Octavio Botana

En este mundo, tarde o temprano te acabas reencontrando con la gente. Debe ser cosa de lo circular que tiene la vida, de las uniones que, de manera fortuita, van ligándote con diferentes personas, a modo de sello vital que nos conduce a formar parte de un mismo camino.

A Octavio Botana lo conocí hace años, cuando ocupaba su jornada laboral en el departamento de prensa de un grupo editorial. Un tiempo después (y hasta el día de hoy), pasó a formar parte de FNAC, como Responsable de Comunicación y dinamizador de actividades culturales en uno de sus centros en Barcelona. El poco tiempo que hemos coincidido por estas latitudes me impidió saber de su creatividad como escritor. Hasta que, de repente, me enteré de la publicación de su primera novela, Autódromo (Autòdrom en catalán, ambas ediciones en La Galera), un artefacto literario para chavales, que bebe de fuentes imprescindibles para nuestra/su generación y que nos sirve acompañado de las ilustraciones de Isidre Monés.
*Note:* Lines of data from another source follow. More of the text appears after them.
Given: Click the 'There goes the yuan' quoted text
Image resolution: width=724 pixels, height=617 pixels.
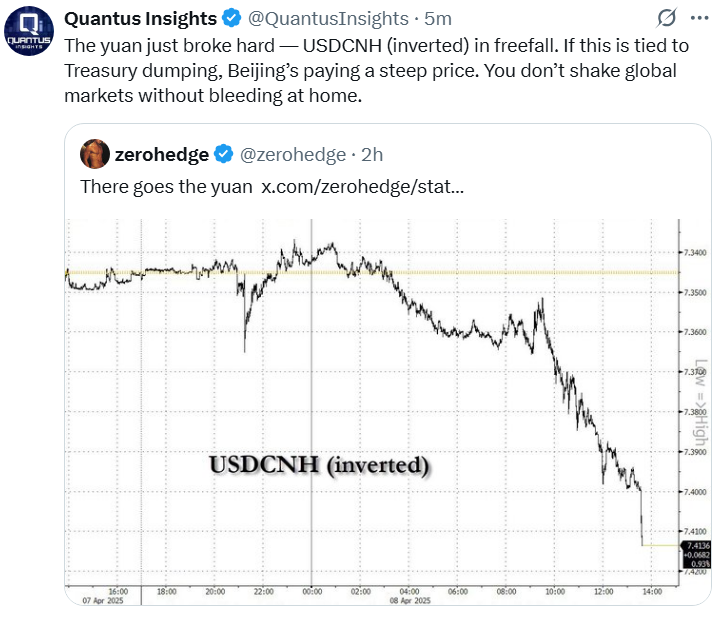Looking at the screenshot, I should (x=166, y=187).
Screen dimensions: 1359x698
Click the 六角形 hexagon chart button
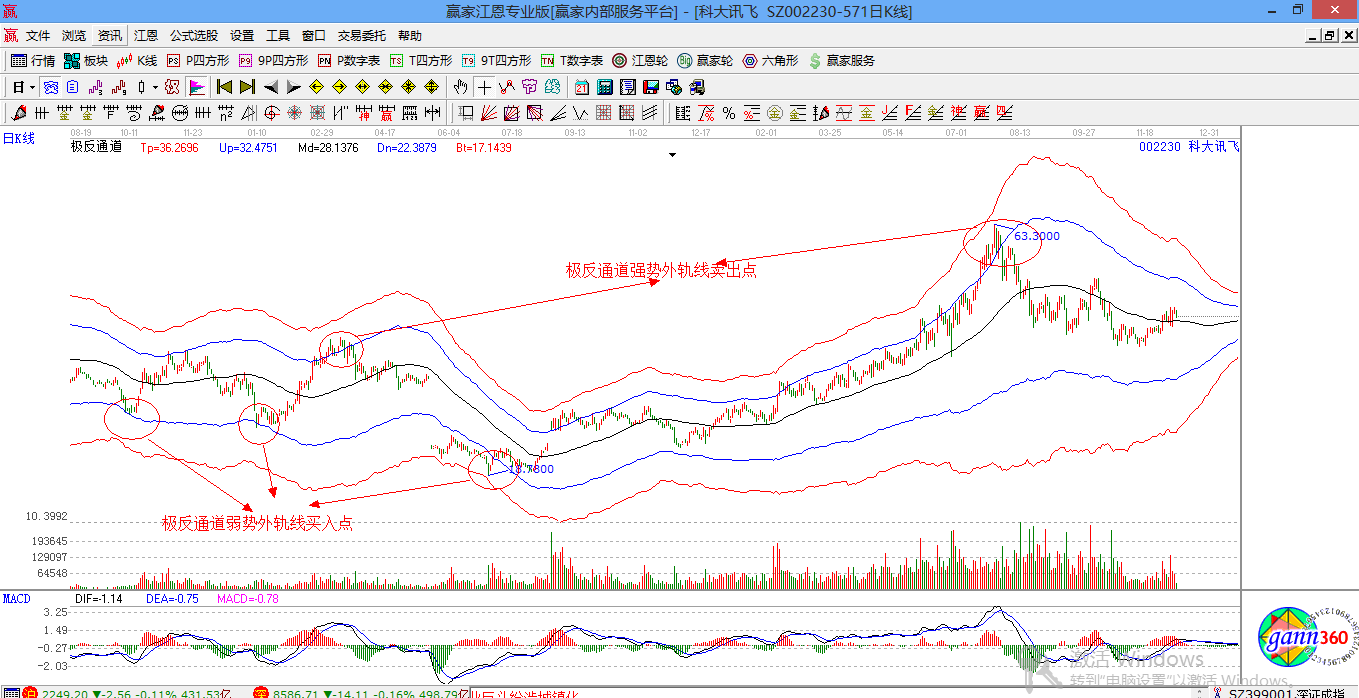pos(770,61)
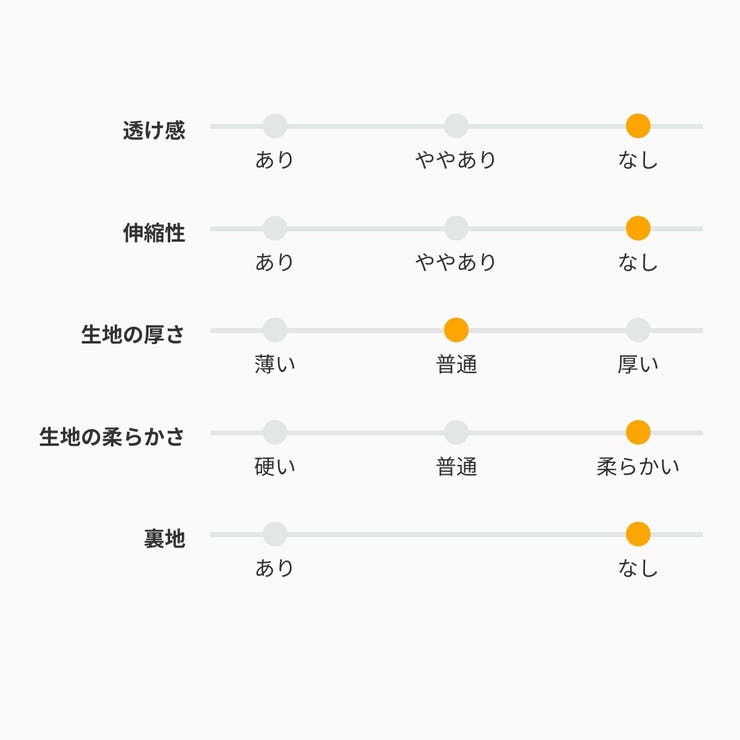This screenshot has height=740, width=740.
Task: Click the 生地の柔らかさ row label
Action: (x=112, y=437)
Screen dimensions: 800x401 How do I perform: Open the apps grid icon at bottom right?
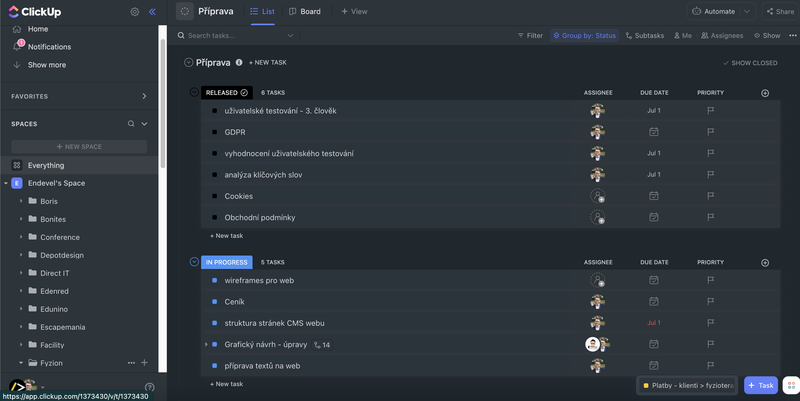pos(790,385)
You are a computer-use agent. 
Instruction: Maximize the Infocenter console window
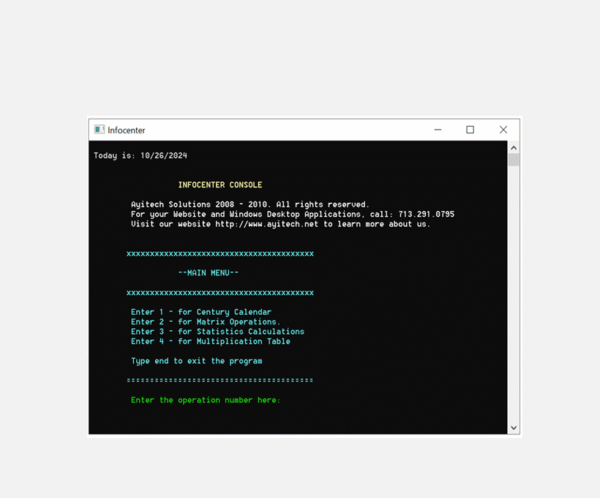[x=470, y=130]
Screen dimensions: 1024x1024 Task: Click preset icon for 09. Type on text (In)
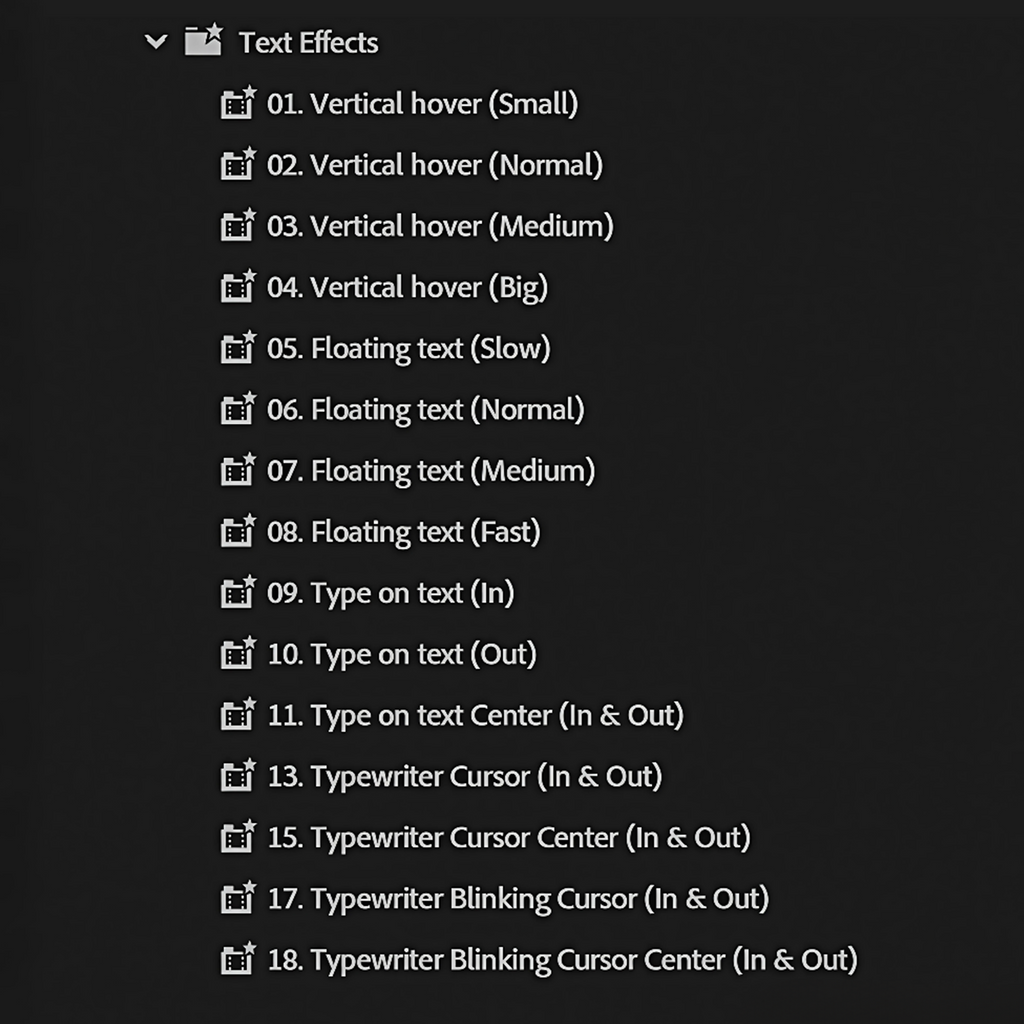click(238, 593)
En Autódromo se nos narra la historia de tres hermanos, Ott, Val y Ralph, de entre ocho y once años, quienes deciden, incitados por su abuelo, emprender un viaje al fin del mundo. Así descubrirán las «piedramonedas», la fábrica de caramelos de maíz, la montaña del Indio… y una extraña pista para coches en la que conocerán a un piloto de carreras muy especial. Y, como lo importante es el viaje y no el destino, poco más desvelaremos. Adéntrense en la lectura y avancen por sí mismos. Si les sirve de ayuda, charlamos con Octavio sin desvelar ningún misterio.

Tengo entendido que lo de escribir te viene de lejos…

Sí, escribía desde pequeño. Le pasaba redacciones a los profesores, participaba en todos los concursos de relatos que se hacían en el colegio con aquellas historias típicas de las vacaciones. Y guardo bastantes cosas de aquella época. En mi última mudanza recuperé un diario que hice con noticias inventadas, donde repasaba las transformaciones que había sufrido Michael Jackson y vaticinaba que acabaría convertido en una silla; o un horóscopo racista. Como me caían mal los Leo, les pronosticaba su muerte. Eso sí, como es el mío, el signo Cáncer era el mejor del mundo.

Un diario de opinión vaya.

Sí, algo así. En casa siempre hemos sido muy creativos. Mi hermana, aunque no se dedica profesionalmente a ello, dibuja muy bien.

No has ocultado que Autódromo sea un libro autobiográfico.

Lo es. Todo. Está repleto de referencias a mi infancia, incluso las que no puedan parecerlo. Mi madre nos explicaba la historia de la fábrica de caramelos de trigo. Y también existe la montaña con una barca en la punta de una cantera, como la del Indio. ¿Cómo llegó la barca hasta allí? Nunca lo supimos.

También han sido importantes las influencias de tus lecturas. Roald Dahl…

Es mi autor de cabecera. Hay mucha de la cultura que he mascado. Dahl ha sido uno de los escritores que más ha inspirado a otros creadores con los que he disfrutado. En cine, por ejemplo, con Gremlins, Los Goonies, los Cuentos asombrosos producidos por Spielberg. Me encantaban las ediciones de Dahl ilustradas por Quentin Blake, llegaba a recortar los dibujos, destrozando libros. Y se los llevaba a mi tía para que hiciera versiones…

¿Tu tía?

Sí, Purita Campos, la creadora de Esther.

¡!

Esther estaba inspirada en mi madre. Y yo, para el personaje del piloto, me inspiré en un tío de mi padre, Valentín Botana Salgado. Fue un piloto franquista que se dedicó a matar rojos.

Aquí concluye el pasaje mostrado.